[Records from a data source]
****************

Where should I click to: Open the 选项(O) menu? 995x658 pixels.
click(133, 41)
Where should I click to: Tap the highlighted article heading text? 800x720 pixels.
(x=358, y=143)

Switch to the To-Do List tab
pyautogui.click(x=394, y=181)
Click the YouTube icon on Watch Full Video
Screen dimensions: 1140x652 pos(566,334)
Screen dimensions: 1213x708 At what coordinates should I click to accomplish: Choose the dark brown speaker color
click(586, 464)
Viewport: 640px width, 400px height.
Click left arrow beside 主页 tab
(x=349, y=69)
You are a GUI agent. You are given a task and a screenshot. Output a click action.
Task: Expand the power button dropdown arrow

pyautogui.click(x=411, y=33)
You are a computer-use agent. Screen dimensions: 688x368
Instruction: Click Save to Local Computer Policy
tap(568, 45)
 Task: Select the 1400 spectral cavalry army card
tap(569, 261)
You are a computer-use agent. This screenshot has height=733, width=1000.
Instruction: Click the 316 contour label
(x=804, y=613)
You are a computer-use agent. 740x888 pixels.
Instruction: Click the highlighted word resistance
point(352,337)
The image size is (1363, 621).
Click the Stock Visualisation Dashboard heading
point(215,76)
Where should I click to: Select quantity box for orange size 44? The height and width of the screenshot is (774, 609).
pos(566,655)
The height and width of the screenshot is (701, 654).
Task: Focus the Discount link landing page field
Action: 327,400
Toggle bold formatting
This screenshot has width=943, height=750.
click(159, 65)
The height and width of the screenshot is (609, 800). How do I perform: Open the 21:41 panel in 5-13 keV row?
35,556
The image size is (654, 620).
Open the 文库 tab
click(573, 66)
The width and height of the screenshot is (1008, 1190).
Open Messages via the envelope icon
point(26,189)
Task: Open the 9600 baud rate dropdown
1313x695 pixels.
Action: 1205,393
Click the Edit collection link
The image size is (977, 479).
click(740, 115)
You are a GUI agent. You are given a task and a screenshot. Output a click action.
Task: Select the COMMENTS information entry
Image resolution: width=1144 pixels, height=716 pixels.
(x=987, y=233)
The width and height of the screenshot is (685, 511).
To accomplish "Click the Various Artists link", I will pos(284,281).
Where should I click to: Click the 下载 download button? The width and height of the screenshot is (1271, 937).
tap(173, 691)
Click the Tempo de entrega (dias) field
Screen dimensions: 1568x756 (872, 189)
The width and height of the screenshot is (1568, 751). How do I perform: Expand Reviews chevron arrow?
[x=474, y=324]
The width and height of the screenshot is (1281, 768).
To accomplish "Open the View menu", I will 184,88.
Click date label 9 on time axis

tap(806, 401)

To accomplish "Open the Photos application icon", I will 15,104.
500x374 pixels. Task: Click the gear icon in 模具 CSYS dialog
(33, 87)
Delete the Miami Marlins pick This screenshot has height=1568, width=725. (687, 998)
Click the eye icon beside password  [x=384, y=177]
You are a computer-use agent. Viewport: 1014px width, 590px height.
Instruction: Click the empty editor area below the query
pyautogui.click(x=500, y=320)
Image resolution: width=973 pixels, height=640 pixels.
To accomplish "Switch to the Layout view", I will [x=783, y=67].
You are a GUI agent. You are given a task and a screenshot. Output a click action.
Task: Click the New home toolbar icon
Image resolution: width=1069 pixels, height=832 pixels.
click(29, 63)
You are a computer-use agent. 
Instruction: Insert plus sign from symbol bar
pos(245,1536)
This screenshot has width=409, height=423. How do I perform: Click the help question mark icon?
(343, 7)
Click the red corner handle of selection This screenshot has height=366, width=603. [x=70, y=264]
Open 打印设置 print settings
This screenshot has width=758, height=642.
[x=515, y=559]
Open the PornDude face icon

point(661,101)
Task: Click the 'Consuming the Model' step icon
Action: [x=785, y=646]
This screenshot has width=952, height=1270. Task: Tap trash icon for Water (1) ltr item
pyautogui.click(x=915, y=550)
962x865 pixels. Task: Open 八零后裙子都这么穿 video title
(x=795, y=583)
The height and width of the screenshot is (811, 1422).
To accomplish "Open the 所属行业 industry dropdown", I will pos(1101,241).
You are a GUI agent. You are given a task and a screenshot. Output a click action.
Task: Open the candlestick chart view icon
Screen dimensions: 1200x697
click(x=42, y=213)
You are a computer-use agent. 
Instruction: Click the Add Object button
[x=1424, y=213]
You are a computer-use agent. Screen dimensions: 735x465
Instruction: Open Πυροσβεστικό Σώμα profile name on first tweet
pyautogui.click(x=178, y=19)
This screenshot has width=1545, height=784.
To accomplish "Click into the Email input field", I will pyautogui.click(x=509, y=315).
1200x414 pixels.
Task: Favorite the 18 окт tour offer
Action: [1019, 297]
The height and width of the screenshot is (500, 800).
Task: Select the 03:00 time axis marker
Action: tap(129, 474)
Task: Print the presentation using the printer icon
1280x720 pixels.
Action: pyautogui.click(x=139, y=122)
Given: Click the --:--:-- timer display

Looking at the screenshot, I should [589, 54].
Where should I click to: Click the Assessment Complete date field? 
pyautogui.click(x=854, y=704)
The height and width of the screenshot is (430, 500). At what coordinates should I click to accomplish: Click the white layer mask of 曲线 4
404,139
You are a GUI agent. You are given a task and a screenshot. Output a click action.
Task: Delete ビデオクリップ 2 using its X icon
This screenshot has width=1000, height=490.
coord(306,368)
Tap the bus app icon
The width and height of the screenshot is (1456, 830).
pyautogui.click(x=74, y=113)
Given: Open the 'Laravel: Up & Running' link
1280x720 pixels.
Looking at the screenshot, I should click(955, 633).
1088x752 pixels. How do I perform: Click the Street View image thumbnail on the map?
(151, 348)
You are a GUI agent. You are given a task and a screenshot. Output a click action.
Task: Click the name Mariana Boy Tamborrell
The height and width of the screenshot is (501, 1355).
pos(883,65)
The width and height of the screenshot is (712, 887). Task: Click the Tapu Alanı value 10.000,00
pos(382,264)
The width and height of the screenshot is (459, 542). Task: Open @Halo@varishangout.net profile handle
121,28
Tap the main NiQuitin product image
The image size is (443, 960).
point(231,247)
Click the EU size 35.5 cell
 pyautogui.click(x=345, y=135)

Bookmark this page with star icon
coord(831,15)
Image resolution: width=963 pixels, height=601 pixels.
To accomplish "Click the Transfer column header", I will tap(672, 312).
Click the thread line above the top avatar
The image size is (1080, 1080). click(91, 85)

****************

» **What is expected**
Out of the data above, transcribe exactly and only the lines starting with the line that has "Switch to the To-Do List tab" and going on through the line that has "You are a computer-use agent. Screen dimensions: 688x368", both included.

» **Result of the exercise**
Switch to the To-Do List tab
pyautogui.click(x=394, y=181)
Click the YouTube icon on Watch Full Video
Screen dimensions: 1140x652 pos(566,334)
Screen dimensions: 1213x708 At what coordinates should I click to accomplish: Choose the dark brown speaker color
click(586, 464)
Viewport: 640px width, 400px height.
Click left arrow beside 主页 tab
(x=349, y=69)
You are a GUI agent. You are given a task and a screenshot. Output a click action.
Task: Expand the power button dropdown arrow

pyautogui.click(x=411, y=33)
You are a computer-use agent. Screen dimensions: 688x368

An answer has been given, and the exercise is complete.